We are somewhat concerned that requiring authorities to “include a comparative estimate of losses to be borne by creditors and any premiums associated with various resolution strategies” (2) may be too ambitious and have possible negative effects: We understand this to require ex ante estimates of the value of banks’ assets in a stressed condition, where asset values are particularly uncertain and markets often illiquid. Such assessments can be quite difficult to make both during a crisis and ex post, and hence too uncertain to make in any meaningful way ex ante. This means that any prior estimate of losses under different resolution strategies will be quite unreliable and therefore of little use in a crisis. The prior documentation of such estimates may influence the choices made by authorities in a crisis, for instance because creditors will use them as an argument for specific strategies, and can therefore lead to worse choices than if estimates are made on the spot. However, we fully support the proposal that a resolution plan includes a framework for making such estimates during crisis resolution to quickly assess the consequences of different resolution strategies based on current facts.
Q15: Does Annex 5 appropriately cover the conditions under which RRPs should be prepared at the subsidiary level?
We agree that home country authorities should lead the development of group resolution plans, but in coordination with relevant host authorities. Again it would be helpful to assess how these coordination activities should be organised to be more effective during financial crises than the EU agreements on cross border cooperation were (see Q10 above).
Q17: Are the proposed steps to address the obstacles to effective resolution appropriate? What other alternative actions could be taken?

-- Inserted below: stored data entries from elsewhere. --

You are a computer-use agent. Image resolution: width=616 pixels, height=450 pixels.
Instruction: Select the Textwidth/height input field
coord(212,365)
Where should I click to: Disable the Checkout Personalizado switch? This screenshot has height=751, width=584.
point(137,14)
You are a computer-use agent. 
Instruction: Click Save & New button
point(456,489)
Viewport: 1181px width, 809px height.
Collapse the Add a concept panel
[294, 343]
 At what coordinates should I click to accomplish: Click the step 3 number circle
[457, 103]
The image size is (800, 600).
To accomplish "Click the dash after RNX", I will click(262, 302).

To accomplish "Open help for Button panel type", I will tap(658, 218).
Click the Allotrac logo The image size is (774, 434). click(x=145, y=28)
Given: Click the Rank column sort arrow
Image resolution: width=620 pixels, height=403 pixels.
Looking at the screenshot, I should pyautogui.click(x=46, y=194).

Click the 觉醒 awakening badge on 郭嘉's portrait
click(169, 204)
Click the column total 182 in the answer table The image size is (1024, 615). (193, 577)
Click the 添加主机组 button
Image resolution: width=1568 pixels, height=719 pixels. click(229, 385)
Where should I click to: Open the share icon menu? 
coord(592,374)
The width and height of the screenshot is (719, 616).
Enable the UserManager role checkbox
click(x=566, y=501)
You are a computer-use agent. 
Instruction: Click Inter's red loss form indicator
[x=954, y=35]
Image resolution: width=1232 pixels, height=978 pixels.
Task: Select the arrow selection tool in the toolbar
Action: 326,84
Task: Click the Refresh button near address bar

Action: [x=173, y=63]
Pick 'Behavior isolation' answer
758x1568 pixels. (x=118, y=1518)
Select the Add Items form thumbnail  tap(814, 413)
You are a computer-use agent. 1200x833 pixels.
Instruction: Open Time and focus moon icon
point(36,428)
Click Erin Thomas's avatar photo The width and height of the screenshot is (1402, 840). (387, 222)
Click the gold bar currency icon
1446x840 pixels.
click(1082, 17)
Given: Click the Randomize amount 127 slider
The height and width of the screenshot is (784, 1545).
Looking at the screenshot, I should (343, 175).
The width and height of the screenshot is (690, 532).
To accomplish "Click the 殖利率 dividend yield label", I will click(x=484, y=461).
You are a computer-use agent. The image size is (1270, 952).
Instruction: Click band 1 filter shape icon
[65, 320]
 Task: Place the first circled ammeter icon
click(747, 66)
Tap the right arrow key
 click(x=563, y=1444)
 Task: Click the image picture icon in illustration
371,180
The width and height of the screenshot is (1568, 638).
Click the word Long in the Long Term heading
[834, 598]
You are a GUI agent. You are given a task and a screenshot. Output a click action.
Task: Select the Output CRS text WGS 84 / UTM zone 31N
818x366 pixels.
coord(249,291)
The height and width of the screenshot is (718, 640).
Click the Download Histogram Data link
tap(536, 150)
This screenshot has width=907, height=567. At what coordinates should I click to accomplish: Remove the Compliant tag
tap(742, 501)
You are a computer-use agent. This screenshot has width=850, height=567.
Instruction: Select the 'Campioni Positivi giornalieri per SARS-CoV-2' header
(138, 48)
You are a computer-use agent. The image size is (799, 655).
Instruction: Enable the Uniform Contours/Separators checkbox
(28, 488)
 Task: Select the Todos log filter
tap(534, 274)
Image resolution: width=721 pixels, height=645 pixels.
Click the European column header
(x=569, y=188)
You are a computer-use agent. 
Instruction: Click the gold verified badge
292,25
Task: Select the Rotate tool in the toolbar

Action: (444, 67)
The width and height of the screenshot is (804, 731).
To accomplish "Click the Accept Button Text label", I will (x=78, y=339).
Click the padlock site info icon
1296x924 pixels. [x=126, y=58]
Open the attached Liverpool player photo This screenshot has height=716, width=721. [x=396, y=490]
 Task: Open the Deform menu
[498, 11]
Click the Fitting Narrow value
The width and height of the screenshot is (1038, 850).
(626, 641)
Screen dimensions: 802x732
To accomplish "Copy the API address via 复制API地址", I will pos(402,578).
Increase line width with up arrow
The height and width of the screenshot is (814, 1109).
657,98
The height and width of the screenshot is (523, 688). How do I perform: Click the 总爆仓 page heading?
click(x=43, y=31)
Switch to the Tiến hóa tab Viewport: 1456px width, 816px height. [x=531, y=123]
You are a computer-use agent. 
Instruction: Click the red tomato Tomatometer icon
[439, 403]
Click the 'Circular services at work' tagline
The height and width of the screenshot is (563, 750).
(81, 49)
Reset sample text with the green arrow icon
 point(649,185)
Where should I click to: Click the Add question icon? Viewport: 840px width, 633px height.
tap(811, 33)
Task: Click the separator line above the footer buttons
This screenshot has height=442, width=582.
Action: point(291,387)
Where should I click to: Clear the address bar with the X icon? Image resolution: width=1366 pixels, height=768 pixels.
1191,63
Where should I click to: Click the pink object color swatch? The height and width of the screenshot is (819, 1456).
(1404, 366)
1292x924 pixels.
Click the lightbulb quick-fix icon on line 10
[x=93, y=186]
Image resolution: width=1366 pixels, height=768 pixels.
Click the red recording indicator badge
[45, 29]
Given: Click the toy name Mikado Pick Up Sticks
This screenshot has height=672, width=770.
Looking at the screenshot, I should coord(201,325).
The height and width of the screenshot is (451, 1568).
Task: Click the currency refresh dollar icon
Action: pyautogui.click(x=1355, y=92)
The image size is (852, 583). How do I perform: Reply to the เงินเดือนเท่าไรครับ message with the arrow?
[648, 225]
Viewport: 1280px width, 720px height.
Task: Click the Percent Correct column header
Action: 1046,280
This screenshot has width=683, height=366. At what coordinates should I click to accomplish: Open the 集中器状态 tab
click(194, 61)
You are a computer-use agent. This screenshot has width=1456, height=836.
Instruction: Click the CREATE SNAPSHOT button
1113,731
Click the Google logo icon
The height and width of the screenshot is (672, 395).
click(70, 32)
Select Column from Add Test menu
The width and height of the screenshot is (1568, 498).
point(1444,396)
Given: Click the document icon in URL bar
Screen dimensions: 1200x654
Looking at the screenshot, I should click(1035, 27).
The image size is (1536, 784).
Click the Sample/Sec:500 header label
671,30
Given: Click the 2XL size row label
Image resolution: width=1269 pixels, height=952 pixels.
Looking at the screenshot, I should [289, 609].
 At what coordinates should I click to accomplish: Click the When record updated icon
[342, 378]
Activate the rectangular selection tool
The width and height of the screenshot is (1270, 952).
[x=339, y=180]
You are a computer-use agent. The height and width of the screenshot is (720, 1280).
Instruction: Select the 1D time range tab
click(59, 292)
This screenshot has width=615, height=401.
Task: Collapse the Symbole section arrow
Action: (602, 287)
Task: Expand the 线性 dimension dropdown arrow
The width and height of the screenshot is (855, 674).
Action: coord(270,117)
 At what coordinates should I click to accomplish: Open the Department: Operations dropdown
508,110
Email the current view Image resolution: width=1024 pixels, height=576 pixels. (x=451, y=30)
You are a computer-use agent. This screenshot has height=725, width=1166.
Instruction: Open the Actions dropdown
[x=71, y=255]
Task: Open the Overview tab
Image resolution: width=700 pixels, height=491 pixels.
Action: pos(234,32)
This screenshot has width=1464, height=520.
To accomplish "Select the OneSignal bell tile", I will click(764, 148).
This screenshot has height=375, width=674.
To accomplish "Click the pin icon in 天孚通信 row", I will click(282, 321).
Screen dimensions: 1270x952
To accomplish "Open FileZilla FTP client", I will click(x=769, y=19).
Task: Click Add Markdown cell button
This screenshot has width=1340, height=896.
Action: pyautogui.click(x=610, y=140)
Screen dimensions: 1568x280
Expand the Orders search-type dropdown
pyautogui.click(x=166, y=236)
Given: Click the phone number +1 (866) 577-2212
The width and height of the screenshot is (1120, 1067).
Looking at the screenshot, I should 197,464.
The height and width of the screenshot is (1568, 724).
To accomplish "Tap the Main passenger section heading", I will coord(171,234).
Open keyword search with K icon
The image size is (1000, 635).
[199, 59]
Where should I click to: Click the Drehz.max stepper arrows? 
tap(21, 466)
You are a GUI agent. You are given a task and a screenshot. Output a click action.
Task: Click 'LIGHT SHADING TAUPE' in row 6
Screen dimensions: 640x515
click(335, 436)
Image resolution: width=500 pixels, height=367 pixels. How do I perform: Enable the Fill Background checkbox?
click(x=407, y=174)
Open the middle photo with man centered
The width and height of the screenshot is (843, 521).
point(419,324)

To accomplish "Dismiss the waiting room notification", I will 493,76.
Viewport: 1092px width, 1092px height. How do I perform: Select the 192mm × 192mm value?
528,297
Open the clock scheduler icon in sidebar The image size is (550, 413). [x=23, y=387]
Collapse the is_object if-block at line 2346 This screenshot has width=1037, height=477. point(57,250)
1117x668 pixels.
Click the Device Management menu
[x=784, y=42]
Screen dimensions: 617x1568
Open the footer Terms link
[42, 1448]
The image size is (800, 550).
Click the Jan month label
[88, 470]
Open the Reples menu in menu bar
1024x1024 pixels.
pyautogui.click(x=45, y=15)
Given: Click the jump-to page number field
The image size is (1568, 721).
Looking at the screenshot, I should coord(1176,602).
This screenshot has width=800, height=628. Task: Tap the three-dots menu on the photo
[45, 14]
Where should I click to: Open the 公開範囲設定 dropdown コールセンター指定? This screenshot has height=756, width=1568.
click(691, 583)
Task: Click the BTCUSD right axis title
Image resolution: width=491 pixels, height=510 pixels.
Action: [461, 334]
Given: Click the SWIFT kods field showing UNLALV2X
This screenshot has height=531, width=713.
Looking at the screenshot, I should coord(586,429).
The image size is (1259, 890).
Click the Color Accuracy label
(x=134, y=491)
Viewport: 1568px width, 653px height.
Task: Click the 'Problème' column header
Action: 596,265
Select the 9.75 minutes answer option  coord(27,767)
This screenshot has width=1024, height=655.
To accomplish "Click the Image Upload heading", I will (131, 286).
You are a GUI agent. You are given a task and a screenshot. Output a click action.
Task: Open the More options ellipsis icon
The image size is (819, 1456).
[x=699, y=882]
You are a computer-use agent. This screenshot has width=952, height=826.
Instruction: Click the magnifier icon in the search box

We welcome the recommendations from the FSB to improve the resolvability of SIFIs. The recommendations illustrate that as SIFIs have become complex organisations, their resolution raises a number of issues and requires a very large amount of information. We would in particular encourage FSB to include recommendations on how to ensure rapid access to the insured deposits of the institutions. Such measures should be feasible within a shorter time frame than some of the mentioned recommendations in this annex and would be very helpful in an actual resolution process (see Q14 above).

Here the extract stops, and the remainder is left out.